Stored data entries
Segment Open

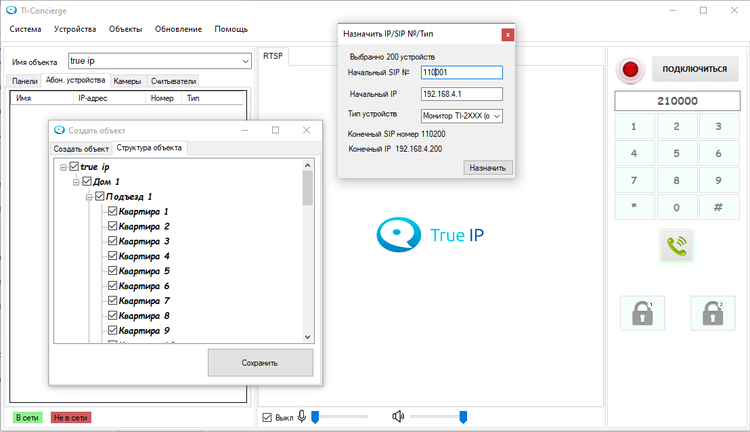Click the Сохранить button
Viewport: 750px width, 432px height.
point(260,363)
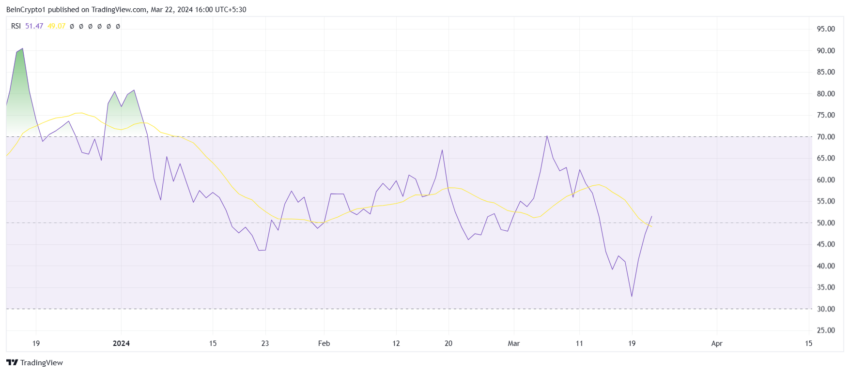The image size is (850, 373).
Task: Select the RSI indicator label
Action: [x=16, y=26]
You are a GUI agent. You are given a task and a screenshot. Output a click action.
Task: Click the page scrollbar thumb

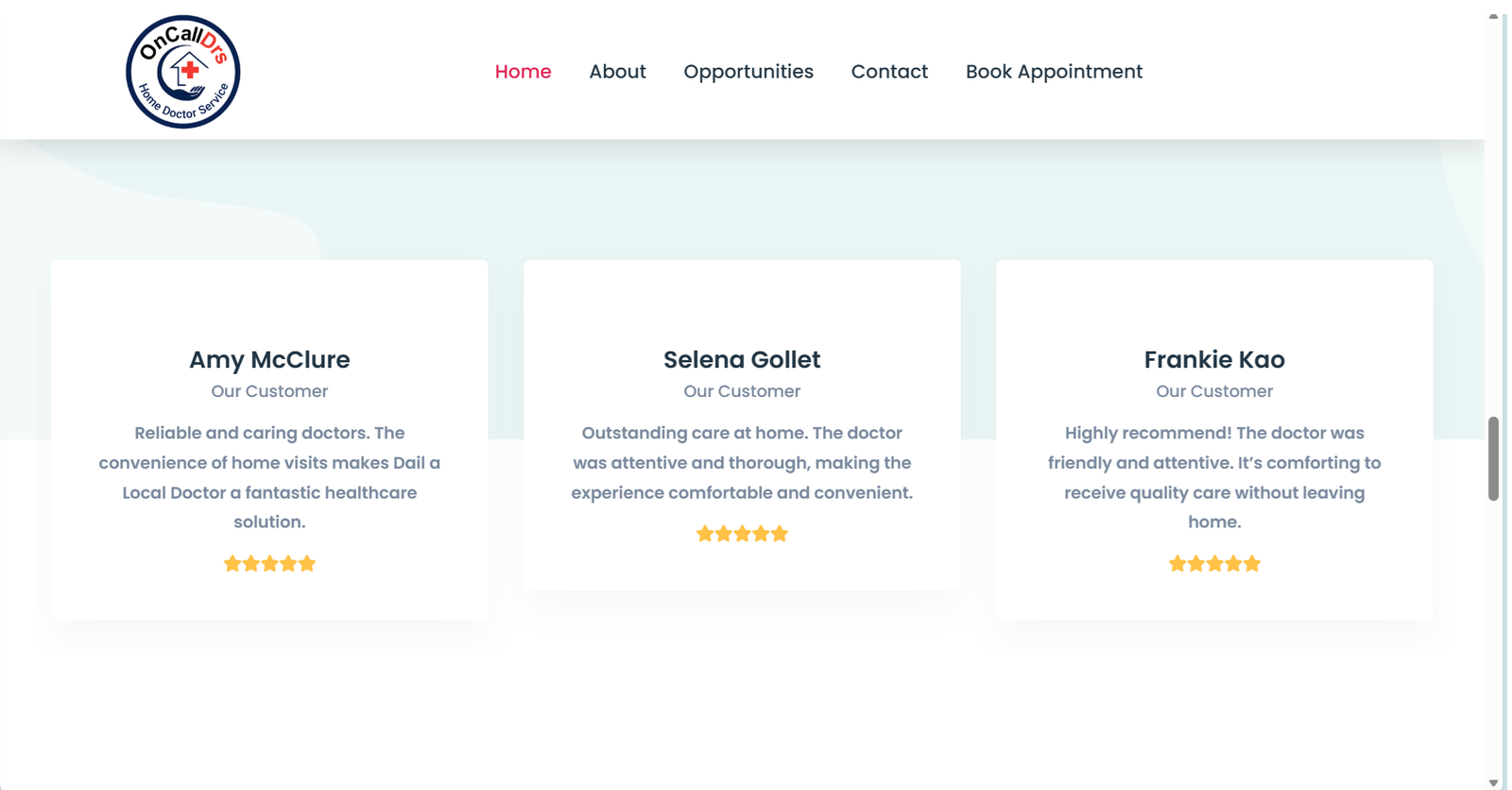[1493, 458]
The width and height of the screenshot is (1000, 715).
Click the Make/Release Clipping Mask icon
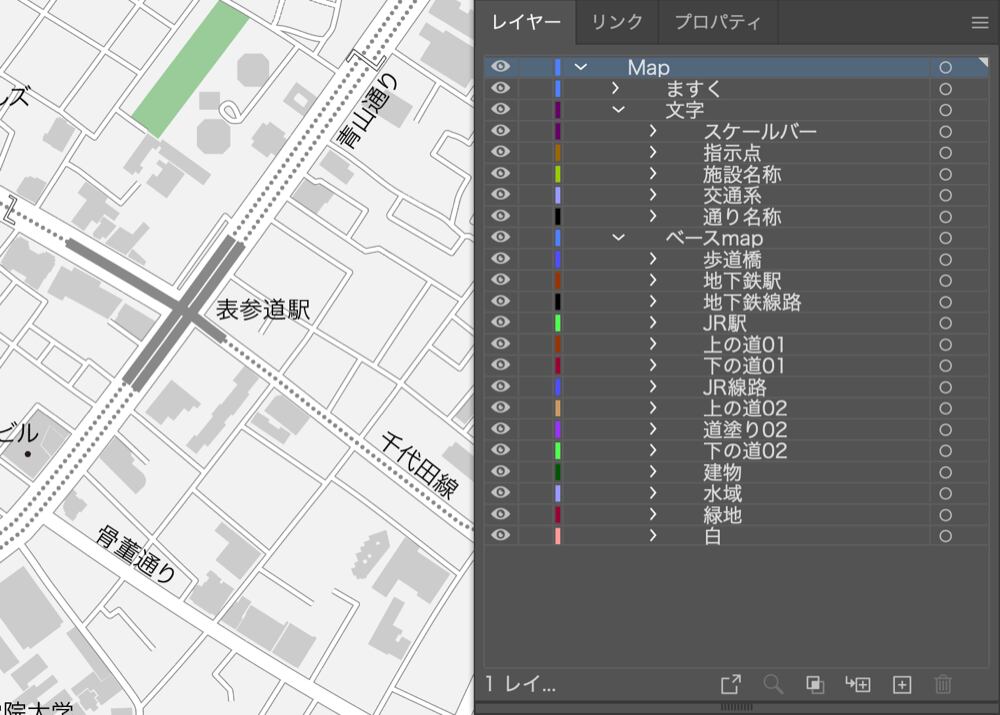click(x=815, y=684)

Segment Closed
Segment Open

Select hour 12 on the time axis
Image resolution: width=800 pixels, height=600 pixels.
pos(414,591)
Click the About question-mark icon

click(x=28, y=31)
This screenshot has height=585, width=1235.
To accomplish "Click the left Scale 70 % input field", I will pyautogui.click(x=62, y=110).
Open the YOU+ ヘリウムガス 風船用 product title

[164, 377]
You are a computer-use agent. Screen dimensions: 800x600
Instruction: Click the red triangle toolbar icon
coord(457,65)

Segment Closed
Segment Open

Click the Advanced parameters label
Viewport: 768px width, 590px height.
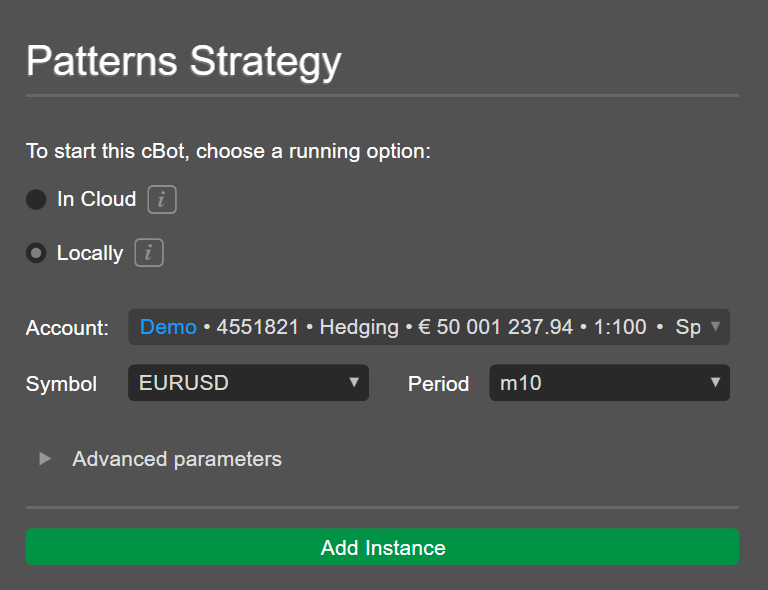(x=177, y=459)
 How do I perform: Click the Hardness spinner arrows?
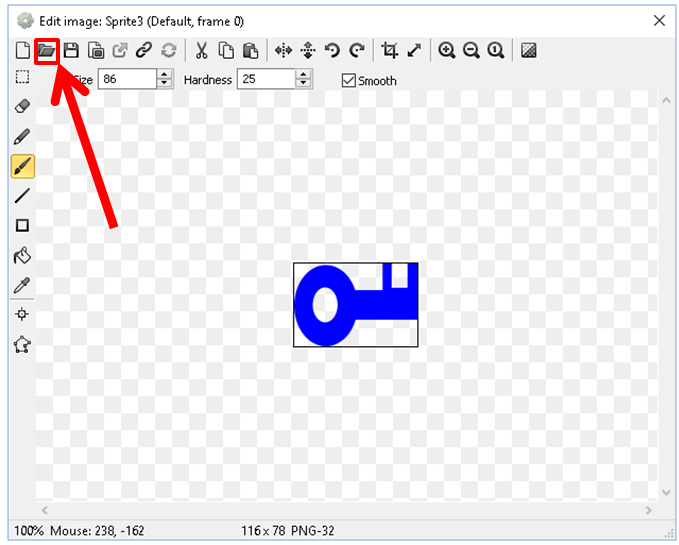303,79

Segment Closed

■ WHAT NEEDS TO BE DONE:
Search the entries above for the word "agent" and copy each line where it appears.

■ RESPONSE TO THIS EXERCISE:
You are a GUI agent. You are given a task and a screenshot. Output a click action.
You are a computer-use agent. Screen dimensions: 800x600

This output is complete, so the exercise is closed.